If there’s anything more difficult than planning the perfect murder, it’s writing the perfect murder-thriller. You wouldn’t know it, however, from the skill which Ira Levin’ penned the nearly-perfect Deathtrap, which is receiving a near-flawless revival at the Noel Coward Theatre — thanks to the deft hands of never-miss director Matthew Warchus, and actors Simon Russell Beale, Jonathan Groff, Estelle Parsons, Claire Skinner, and Terry Beaver.

The work — which ran on Broadway for 1793 performances from 1978 to 1982 — involves mystery-writing dramatist Sidney Bruhl (Russell Beale), who is drawing a mental blank for his next opus, but suspects he might be able to pull himself out of his dilemma when a student of his called Clifford Anderson (Groff) sends a promising commercial manuscript called Deathtrap.

The set-up, whereby Bruhl invites fresh-faced, evidently innocent Anderson to drop by with his only copy of that smash-potential play, immediately leads to a series of twists — most unexpected, some signaled. In fact, all one can comfortably reveal about the convoluted plot is that Bruhl has a wife Myra (Skinner) with heart trouble, a cannily prescient Dutch psychic Helga ten Dorp (Parsons) living next door, a lawyer, Porter Milgrim (Beaver), who has his own powers of observations, and a household that is hung with a huge array of weapons.

Along with the chills and laughs Levin hands around like hors d’oeuvres with a biting after-taste, the frequent references to Bruhl’s and Anderson’s plays means there’s a good deal of winking meta-theatrical talk about the challenges of writing workable mysteries. Levin’s does hit the elusive mark, of course, especially given its gasper of a first-act closer.

On Rob Howell’s shadowy deathtrap of a set, the troupe members go about their business with all the style an enterprise like this one requires. No matter what role just-this-side-of-corpulent Russell Beale is playing, he always slips into it as if into a tailor-made suit. Bruhl’s tart comments slide off his tongue with ease, and the man’s desperation comes from his center. Groff strikes Anderson’s is-he-or-isn’t-he-as-innocent-as-he-seems chord precisely right; Parsons displays her undiminished verve as the heavily-accented clairvoyant; Skinner’s just-this-side-of-Lady-Macbeth wife is high-pitch-correct; and Beaver’s lawyer is on the smart money.

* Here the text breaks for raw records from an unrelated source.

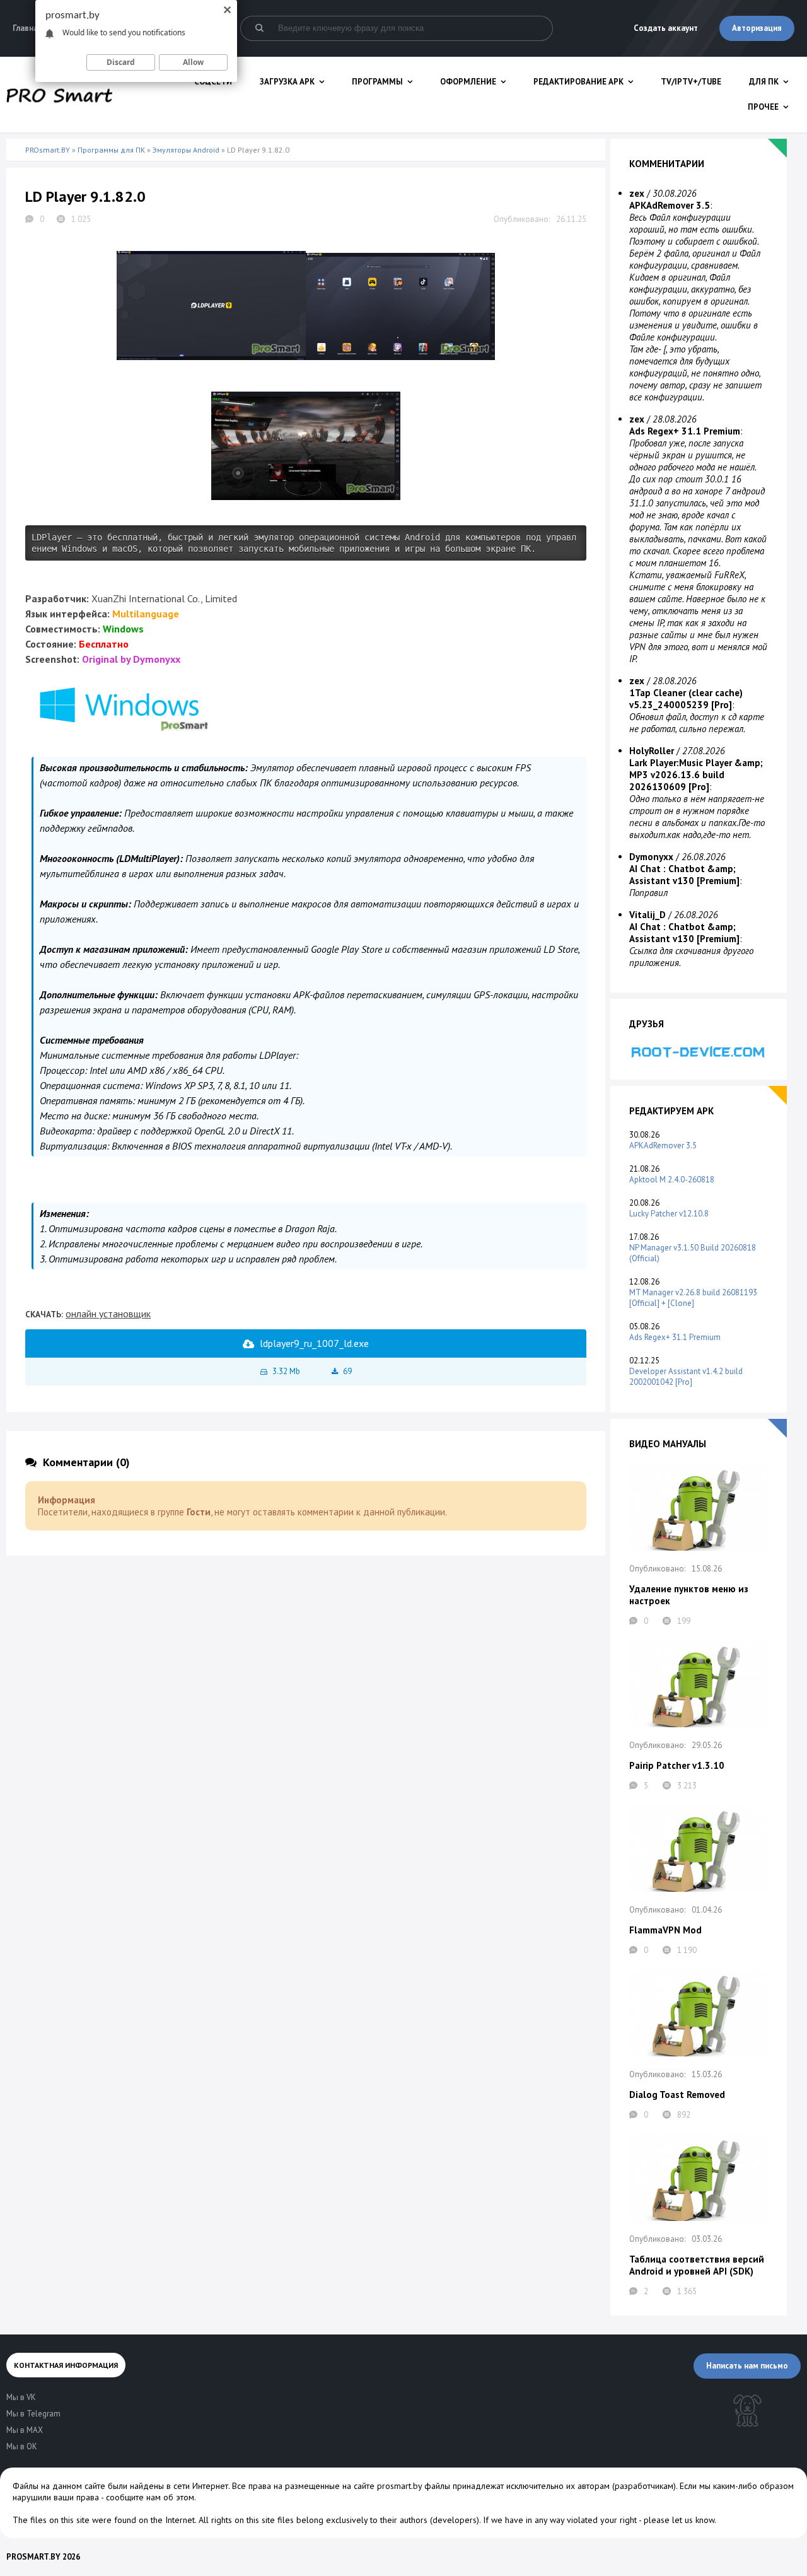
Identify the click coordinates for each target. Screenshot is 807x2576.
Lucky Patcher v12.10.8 (669, 1213)
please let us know (679, 2520)
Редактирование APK (578, 81)
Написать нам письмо (747, 2365)
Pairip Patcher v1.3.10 (676, 1765)
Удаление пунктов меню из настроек (688, 1595)
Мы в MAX (24, 2430)
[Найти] (259, 28)
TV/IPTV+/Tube (691, 81)
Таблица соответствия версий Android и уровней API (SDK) (696, 2265)
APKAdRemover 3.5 (663, 1145)
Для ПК (764, 81)
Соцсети (213, 81)
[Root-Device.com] (698, 1051)
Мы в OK (21, 2446)
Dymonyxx (651, 857)
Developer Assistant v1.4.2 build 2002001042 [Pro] (686, 1376)
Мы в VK (21, 2397)
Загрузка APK (287, 81)
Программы (377, 81)
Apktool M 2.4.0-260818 (671, 1179)
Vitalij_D (647, 915)
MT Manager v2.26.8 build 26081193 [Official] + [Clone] (693, 1297)
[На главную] (59, 94)
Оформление (468, 81)
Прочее (763, 107)
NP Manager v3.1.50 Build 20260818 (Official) (692, 1253)
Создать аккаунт (666, 28)
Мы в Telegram (33, 2413)
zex (636, 193)
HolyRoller (651, 751)
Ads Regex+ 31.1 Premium (675, 1337)
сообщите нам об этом (150, 2497)
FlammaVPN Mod (665, 1930)
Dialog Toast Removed (677, 2095)
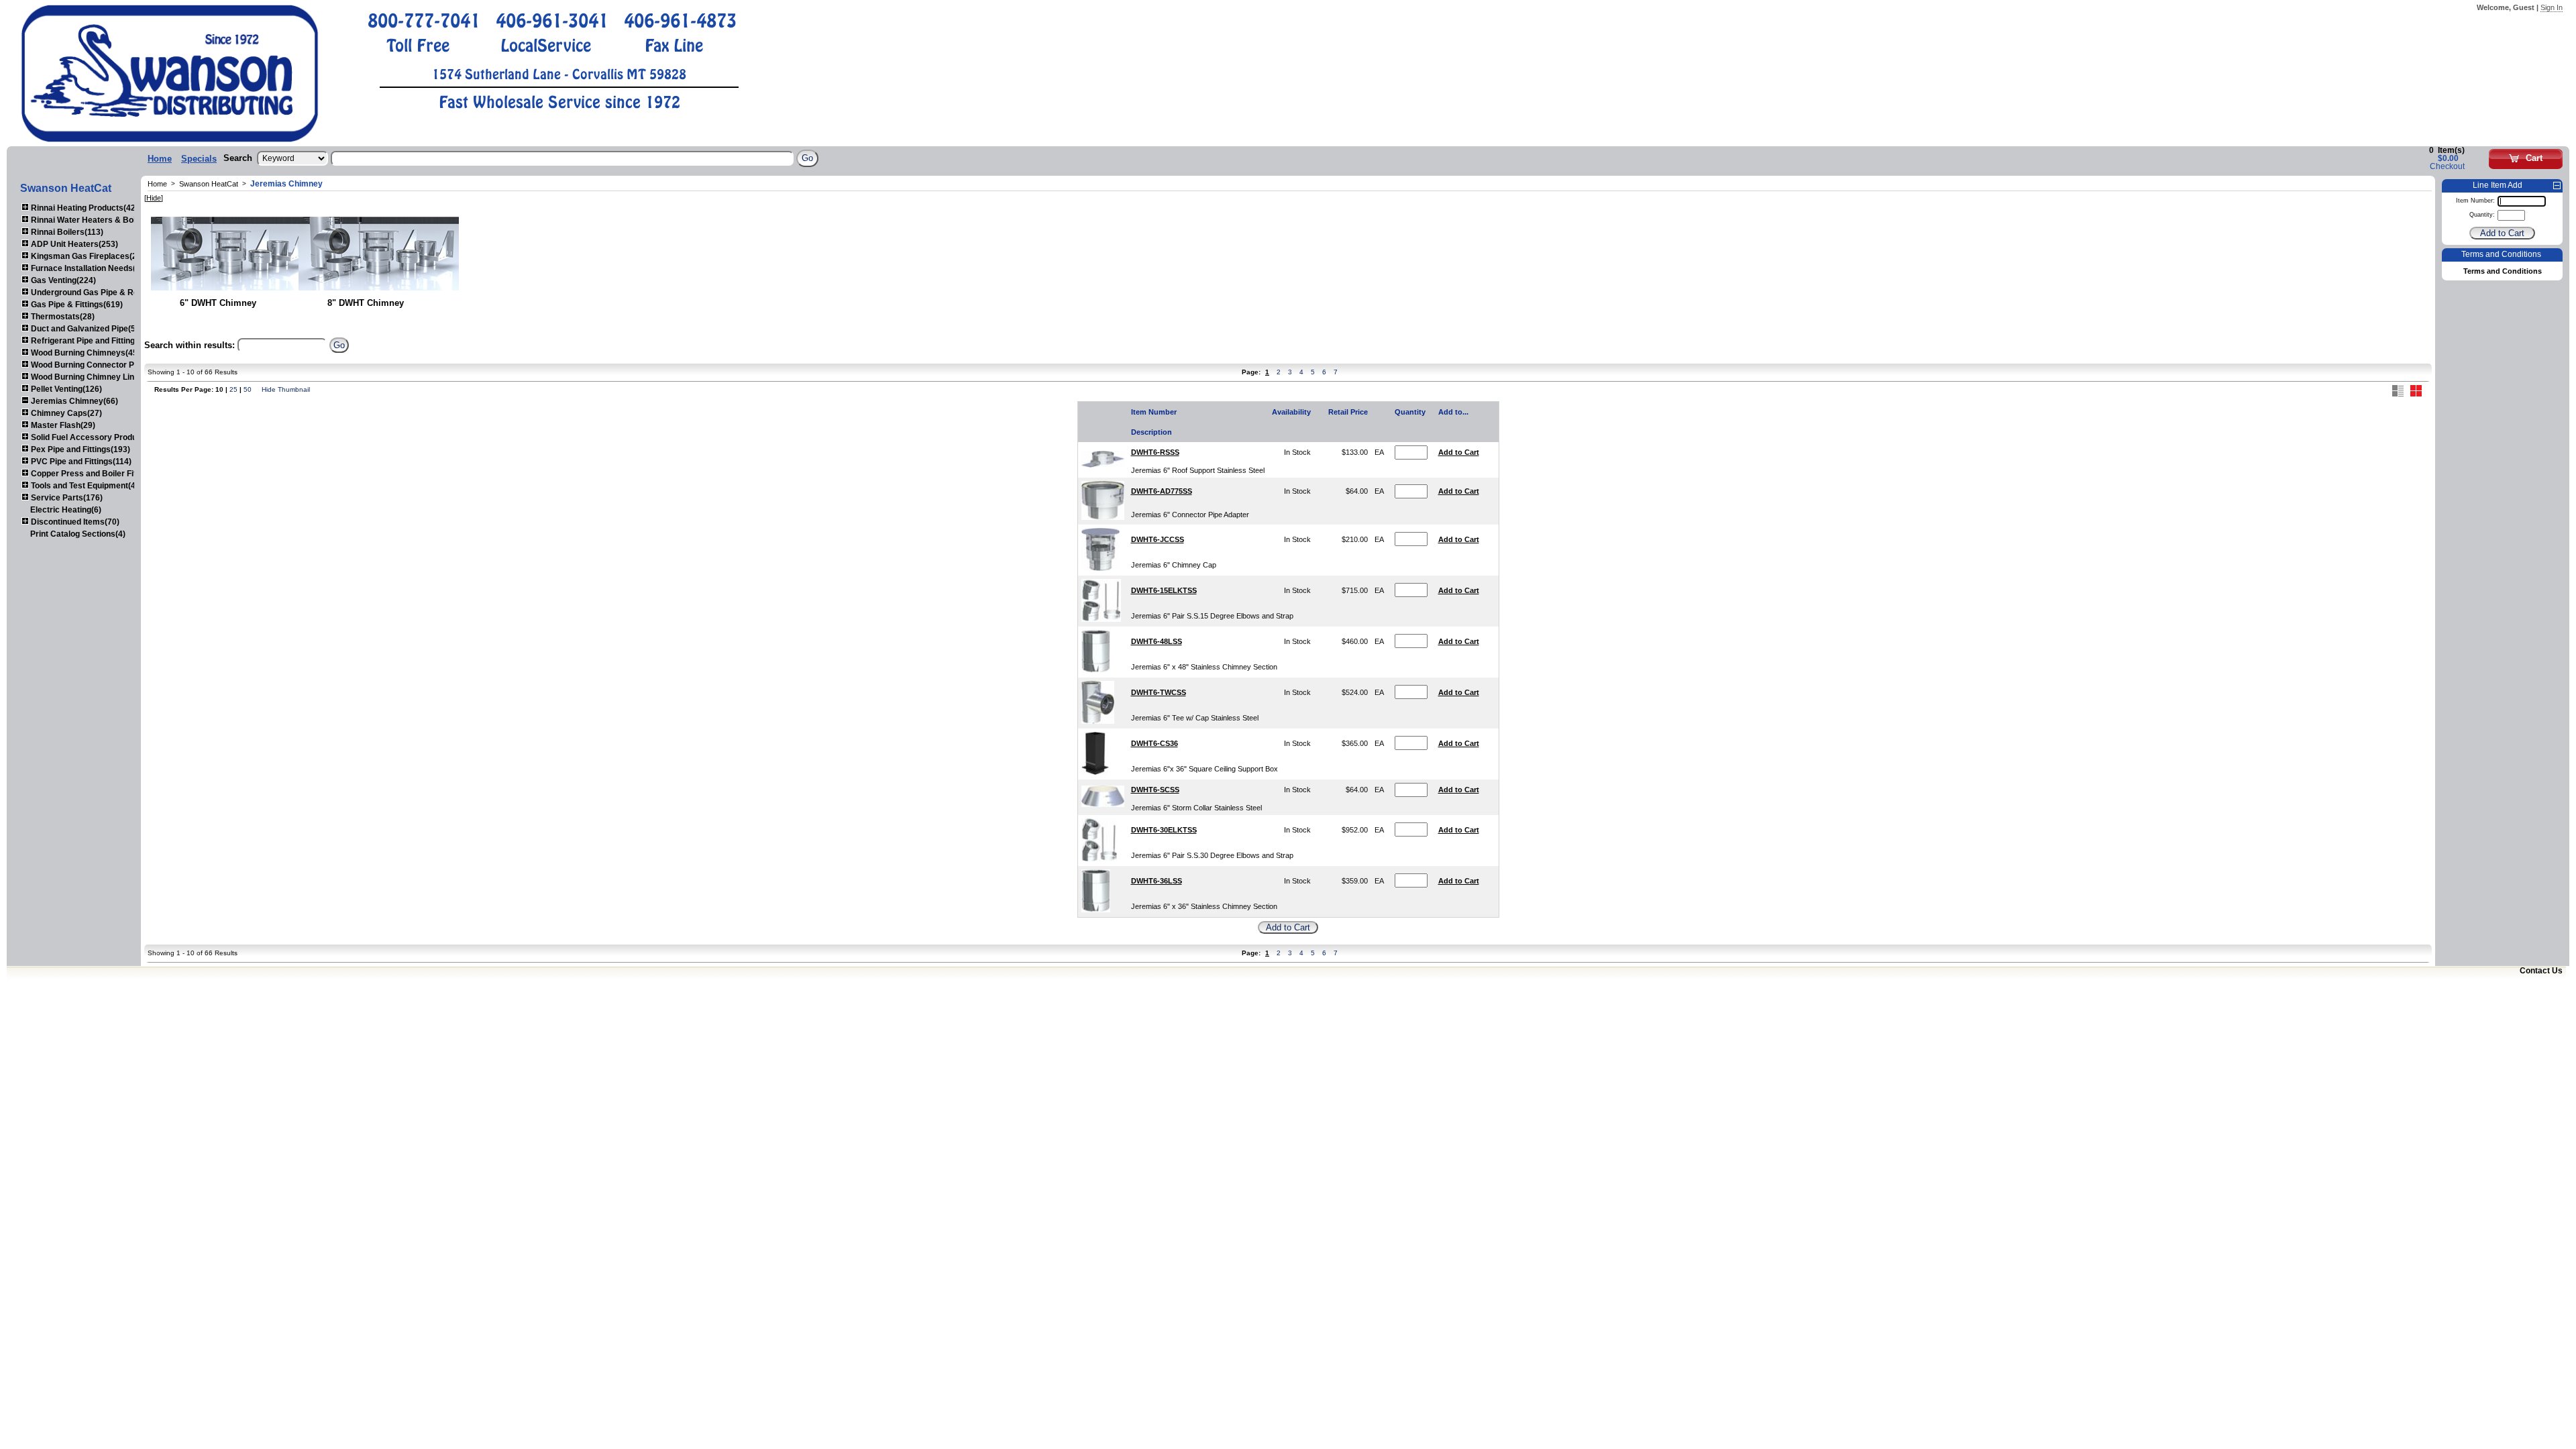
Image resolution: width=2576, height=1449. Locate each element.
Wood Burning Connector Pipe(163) (97, 365)
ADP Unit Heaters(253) (73, 244)
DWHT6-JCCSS (1157, 539)
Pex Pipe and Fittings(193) (79, 449)
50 (248, 389)
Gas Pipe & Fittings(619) (76, 304)
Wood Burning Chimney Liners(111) (97, 377)
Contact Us (2541, 970)
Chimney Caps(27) (65, 413)
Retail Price (1348, 412)
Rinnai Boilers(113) (66, 232)
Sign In (2551, 7)
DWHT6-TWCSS (1158, 692)
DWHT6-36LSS (1156, 881)
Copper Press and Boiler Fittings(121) (101, 473)
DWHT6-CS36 (1154, 743)
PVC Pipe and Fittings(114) (80, 461)
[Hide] (153, 198)
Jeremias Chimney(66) (73, 401)
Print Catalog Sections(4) (77, 534)
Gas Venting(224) (62, 280)
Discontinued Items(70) (74, 522)
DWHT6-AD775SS (1161, 491)
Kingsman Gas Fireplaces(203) (89, 256)
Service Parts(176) (66, 497)
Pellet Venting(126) (65, 389)
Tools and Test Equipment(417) (88, 485)
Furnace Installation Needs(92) (88, 268)
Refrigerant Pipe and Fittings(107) (94, 340)
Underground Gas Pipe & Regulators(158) (109, 292)
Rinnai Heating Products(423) (86, 208)
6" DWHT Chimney (218, 303)
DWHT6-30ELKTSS (1164, 830)
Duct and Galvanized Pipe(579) (88, 328)
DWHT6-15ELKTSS (1164, 590)
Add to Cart (1458, 452)
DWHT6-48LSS (1156, 641)
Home (160, 159)
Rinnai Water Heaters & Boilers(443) (99, 220)
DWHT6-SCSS (1155, 790)
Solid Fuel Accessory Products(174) (98, 437)
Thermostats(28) (62, 316)
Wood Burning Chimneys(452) (87, 353)
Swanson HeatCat (208, 184)
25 (233, 389)
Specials (199, 159)
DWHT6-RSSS (1155, 452)
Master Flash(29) (62, 425)
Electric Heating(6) (65, 510)
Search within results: (189, 345)
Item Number (1154, 412)
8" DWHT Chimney (365, 303)
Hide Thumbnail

Although Deathtrap is set in the year the play bowed and in a
small town not far from New Haven, little about it has dated or seems overly American. (Yes, playwrights are more likely nowadays to think up their puzzlers on a computer than on the Smith Corona typewriter that Bruhl uses and praises, but so what?). It’s sure to please Londoners, and will likely encounter another long run if and when it returns stateside.